[[ Text segment open ]]
The doubts first raised by Boulliau and Tillemont in the 17th century concerning the authenticity of these acts seem justified by the conclusions of G. Van Hooff and Louis Duchesne, according to which the Acts of St. Benignus and the martyrdom of the three brothers of Langres, on which the aforesaid traditions are based, are apocryphal and copied from Cappadocian legends. Animated polemics arose among the scholars of France on the apostolate of St. Benignus.

===Langres and Dijon===
Under the Merovingians and Carolingians, most of the bishops of Langres resided at Dijon, e.g. St. Urbanus (5th century), St. Gregory, and St. Tetricus (6th century), who were buried there. When, in 1016, Lambert, Bishop of Langres, ceded the seigniory and county of Dijon to King Robert of France, the Bishops of Langres made Langres their place of residence.

===Diocese===
In 1731, Pope Clement XII made Dijon a diocese. When formed, it was composed of 164 parishes divided among seven regional deaneries. 155 of these parishes had been part of the Diocese of Langres, and 19 others had come from the Diocese of Besançon. The seven deaneries were supervised by the two archdeacons. The Abbey of Saint-Etienne of Dijon (5th century) long had a Chapter of Canons Regular who observed the Rule of St. Augustine; the Chapter was altered to one of secular canons by Pope Paul V in 1611, and Pope Clement XI made its church the cathedral of Dijon; during the Revolution the cathedral was transformed into a forage storehouse. The former abbatial church of Saint-Bénigne became the cathedral of Dijon early in the 19th century. From the 1730s the Chapter was composed of six dignities and twelve Canons. The city of Dijon had some 30,000 inhabitants, and was divided into seven parishes. There were two colleges for the education of the young, along with eight houses of male religious, and eight monasteries of men.
[[ Text segment closed ]]
[[ The data open ]]
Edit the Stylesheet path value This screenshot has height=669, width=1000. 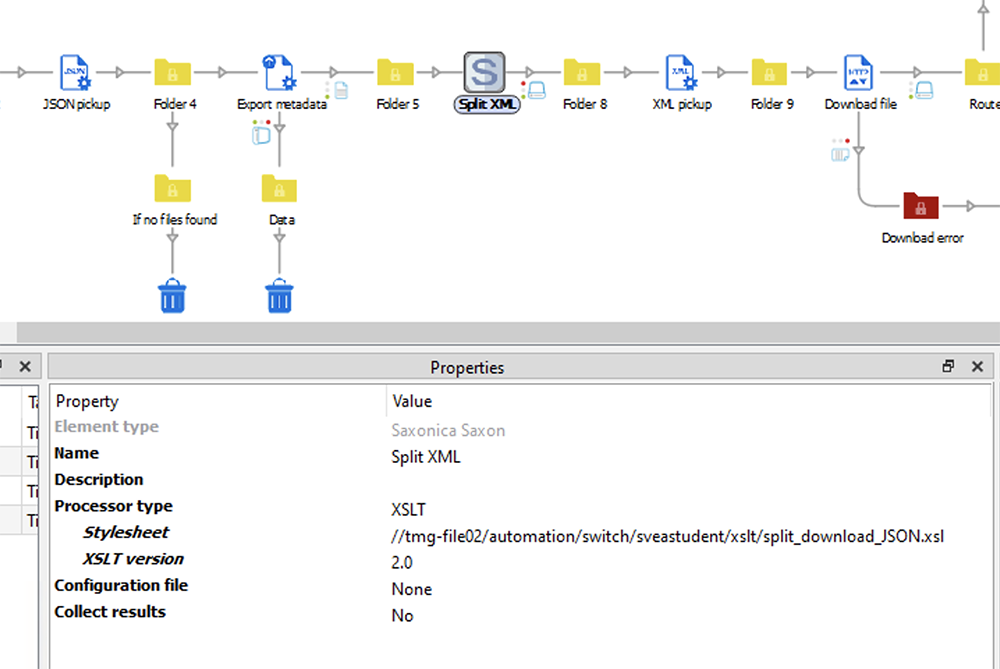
[[ The data closed ]]
[[ The data open ]]
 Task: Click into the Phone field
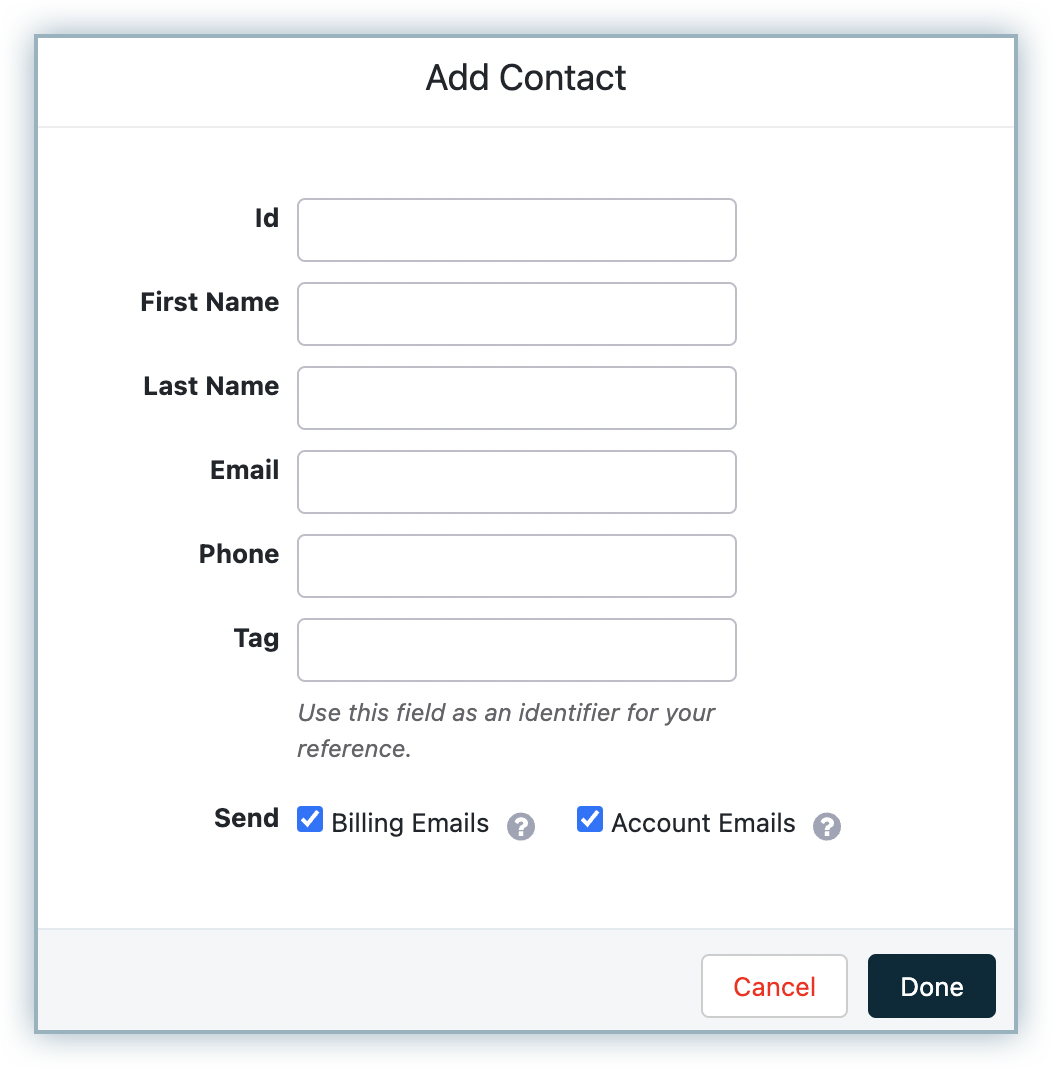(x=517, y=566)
[[ The data closed ]]
[[ The data open ]]
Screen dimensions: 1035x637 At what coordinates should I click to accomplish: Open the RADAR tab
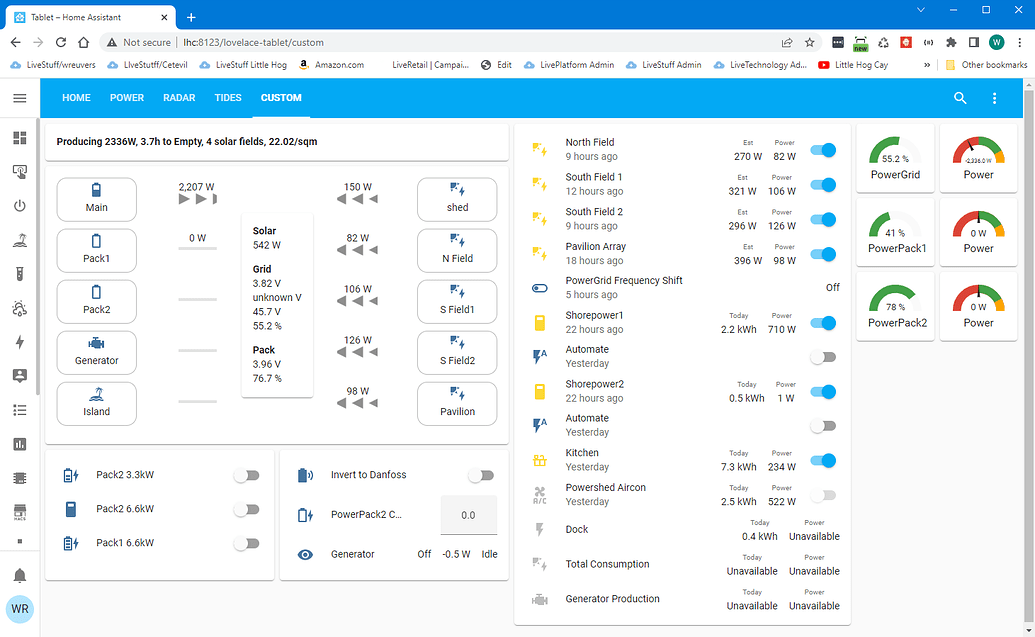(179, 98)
[[ The data closed ]]
### Directions
1. In the history of the Dijon diocese, copy word for word the stretch starting at "The doubts first" and ending at "of St. Benignus.".
2. According to the history of the Dijon diocese, which pope made Dijon a diocese in 1731?
3. Pick up the history of the Dijon diocese right after its final sentence and keep writing.

### Results for each task
1.
The doubts first raised by Boulliau and Tillemont in the 17th century concerning the authenticity of these acts seem justified by the conclusions of G. Van Hooff and Louis Duchesne, according to which the Acts of St. Benignus and the martyrdom of the three brothers of Langres, on which the aforesaid traditions are based, are apocryphal and copied from Cappadocian legends. Animated polemics arose among the scholars of France on the apostolate of St. Benignus.

2. Pope Clement XII

3.
===Revolution===
The diocese of Dijon was abolished during the French Revolution by the Legislative Assembly, under the Civil Constitution of the Clergy (1790). Its territory was subsumed into the new diocese, called 'Côte-d'Or ', which was part of the Metropolitanate called the 'Metropole de l'Est' (which included eight new 'départements'). The Civil Constitution mandated that bishops be elected by the citizens of each 'département', which immediately raised the most severe canonical questions, since the electors did not need to be Catholics and the approval of the Pope was not only not required, but actually forbidden. Erection of new dioceses and transfer of bishops, moreover, was not canonically within the competence of civil authorities or of the Church in France. The result was schism between the 'Constitutional Church' and the Catholic Church. The legitimate bishop of Dijon, René de Mérinville, refused to take the oath, and therefore the episcopal see was declared vacant. He was in fact one of the thirty bishops who subscribed to the Exposition des principes, sur la Constitution civile du Clergé (30 October 1790). He emigrated to Germany and took up residence at Karlsruhe.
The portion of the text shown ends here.